6. D'autre part, la circonstance que le contexte sanitaire, qui a suspendu les liaisons aériennes entre la France et l'Algérie, ne permettrait pas de déférer à l'obligation de quitter le territoire français est sans incidence sur la régularité de cette décision.

7. Il découle de tout ce qui précède que les conclusions de M. A tendant à l'annulation de l'arrêté du préfet de la Loire du 25 janvier 2021 ne peuvent être accueillies, ainsi que, par voie de conséquence, ses conclusions à fin d'injonction ou présentées sur le fondement des dispositions de l'article L. 761-1 du code de justice administrative.

DÉCIDE :

Article 1er : La requête de M. A est rejetée.

Article 2 : Le présent arrêt sera notifié à M. B A et au ministre de l'intérieur et des outre-mer.
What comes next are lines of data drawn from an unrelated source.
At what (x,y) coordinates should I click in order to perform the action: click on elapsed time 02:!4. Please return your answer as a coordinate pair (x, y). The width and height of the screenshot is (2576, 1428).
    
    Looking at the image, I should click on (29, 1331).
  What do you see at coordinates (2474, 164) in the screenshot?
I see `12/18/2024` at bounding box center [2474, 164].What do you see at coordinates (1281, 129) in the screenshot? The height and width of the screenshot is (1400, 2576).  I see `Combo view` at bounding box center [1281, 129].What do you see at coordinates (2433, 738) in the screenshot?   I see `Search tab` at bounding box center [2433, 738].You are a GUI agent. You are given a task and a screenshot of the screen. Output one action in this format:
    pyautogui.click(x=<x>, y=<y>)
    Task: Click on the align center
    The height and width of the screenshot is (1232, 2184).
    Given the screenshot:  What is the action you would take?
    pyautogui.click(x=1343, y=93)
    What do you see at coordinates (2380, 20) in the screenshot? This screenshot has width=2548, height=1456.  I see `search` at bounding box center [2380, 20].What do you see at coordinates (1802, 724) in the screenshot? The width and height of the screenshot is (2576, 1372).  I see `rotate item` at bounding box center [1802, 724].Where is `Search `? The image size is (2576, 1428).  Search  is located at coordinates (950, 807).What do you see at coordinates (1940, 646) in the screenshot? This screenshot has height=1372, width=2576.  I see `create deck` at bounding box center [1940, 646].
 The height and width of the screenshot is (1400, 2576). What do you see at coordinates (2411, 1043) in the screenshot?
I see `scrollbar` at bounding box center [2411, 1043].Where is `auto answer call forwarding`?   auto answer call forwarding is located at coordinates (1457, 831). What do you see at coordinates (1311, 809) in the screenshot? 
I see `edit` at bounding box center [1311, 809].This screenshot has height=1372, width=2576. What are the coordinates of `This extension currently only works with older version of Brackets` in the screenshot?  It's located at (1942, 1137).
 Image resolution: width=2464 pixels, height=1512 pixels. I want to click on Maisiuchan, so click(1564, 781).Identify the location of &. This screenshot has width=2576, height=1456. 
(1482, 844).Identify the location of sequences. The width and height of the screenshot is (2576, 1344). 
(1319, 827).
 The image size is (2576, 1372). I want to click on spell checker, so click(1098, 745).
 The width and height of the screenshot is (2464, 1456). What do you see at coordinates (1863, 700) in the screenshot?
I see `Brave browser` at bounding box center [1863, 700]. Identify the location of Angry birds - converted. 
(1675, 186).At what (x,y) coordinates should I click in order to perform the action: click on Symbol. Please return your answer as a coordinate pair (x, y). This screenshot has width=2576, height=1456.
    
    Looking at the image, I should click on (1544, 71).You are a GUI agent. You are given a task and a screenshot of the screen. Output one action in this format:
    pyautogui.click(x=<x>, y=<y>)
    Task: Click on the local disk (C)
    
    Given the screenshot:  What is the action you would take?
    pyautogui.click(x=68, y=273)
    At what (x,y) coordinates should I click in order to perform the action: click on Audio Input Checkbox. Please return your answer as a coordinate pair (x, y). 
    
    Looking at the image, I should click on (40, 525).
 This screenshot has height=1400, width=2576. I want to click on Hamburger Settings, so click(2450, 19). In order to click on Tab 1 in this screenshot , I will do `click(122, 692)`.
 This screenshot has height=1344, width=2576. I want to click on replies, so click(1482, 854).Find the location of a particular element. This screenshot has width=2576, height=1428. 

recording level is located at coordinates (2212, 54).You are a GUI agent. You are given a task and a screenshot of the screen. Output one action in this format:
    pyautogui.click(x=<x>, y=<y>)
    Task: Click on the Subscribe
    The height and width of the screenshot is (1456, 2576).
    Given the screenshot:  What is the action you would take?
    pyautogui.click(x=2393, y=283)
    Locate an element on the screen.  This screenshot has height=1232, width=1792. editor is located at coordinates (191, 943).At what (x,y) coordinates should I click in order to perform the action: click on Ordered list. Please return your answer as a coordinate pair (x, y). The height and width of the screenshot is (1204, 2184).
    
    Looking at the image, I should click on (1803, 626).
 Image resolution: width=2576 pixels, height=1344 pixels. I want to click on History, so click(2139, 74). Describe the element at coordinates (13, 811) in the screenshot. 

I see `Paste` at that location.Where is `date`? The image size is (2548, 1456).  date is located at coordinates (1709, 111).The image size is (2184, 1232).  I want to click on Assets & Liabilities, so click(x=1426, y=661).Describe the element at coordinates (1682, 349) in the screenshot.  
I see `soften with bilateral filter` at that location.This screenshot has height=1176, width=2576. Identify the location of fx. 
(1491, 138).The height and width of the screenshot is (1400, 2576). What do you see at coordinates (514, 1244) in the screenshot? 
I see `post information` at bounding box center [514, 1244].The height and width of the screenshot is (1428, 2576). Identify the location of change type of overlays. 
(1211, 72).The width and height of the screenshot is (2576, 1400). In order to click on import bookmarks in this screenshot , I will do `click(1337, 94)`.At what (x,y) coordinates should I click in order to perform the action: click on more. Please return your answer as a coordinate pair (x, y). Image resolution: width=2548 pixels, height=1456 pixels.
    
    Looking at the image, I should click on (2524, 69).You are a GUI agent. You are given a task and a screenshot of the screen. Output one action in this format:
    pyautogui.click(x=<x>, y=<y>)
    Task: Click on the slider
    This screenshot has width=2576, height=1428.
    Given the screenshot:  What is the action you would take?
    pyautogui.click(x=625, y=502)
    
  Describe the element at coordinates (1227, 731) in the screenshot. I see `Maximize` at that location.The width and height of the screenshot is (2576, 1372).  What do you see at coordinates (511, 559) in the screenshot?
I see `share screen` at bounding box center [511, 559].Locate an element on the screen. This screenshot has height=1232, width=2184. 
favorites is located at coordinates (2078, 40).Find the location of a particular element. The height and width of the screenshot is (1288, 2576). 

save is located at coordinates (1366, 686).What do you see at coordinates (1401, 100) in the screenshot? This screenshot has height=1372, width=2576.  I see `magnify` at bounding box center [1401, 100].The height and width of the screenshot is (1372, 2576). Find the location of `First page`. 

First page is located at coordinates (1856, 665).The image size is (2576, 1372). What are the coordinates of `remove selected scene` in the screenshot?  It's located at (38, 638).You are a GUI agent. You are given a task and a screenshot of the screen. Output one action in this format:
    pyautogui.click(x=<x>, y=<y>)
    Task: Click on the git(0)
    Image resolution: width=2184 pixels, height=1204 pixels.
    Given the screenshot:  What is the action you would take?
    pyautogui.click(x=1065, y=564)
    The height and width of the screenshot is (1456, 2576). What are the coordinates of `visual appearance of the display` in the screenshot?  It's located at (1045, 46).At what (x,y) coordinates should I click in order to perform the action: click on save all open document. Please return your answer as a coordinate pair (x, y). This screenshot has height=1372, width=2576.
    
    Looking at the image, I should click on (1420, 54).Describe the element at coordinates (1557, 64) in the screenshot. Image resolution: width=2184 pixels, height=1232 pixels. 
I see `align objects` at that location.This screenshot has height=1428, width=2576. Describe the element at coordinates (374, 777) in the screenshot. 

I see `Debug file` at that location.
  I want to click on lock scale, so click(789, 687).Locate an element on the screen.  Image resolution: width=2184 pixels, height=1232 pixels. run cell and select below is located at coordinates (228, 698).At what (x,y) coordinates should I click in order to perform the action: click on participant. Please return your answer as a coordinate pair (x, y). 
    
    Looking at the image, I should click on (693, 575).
Copie en sera adressée au préfet du Rhône.

Délibéré après l'audience du 7 juillet 2022, à laquelle siégeaient :

* M. Pourny, président de chambre,

* M. Gayrard, président assesseur,

* M. Pin, premier conseiller.

Rendu public par mise à disposition au greffe le 28 juillet 2022.

Le rapporteur,

J-P. GayrardLe président,

F. Pourny

La greffière,

F. Abdillah

La République mande et ordonne au ministre de l'intérieur et des outre-mer en ce qui le concerne ou à tous commissaires de justice à ce requis en ce qui concerne les voies de droit commun contre les parties privées, de pourvoir à l'exécution de la présente décision.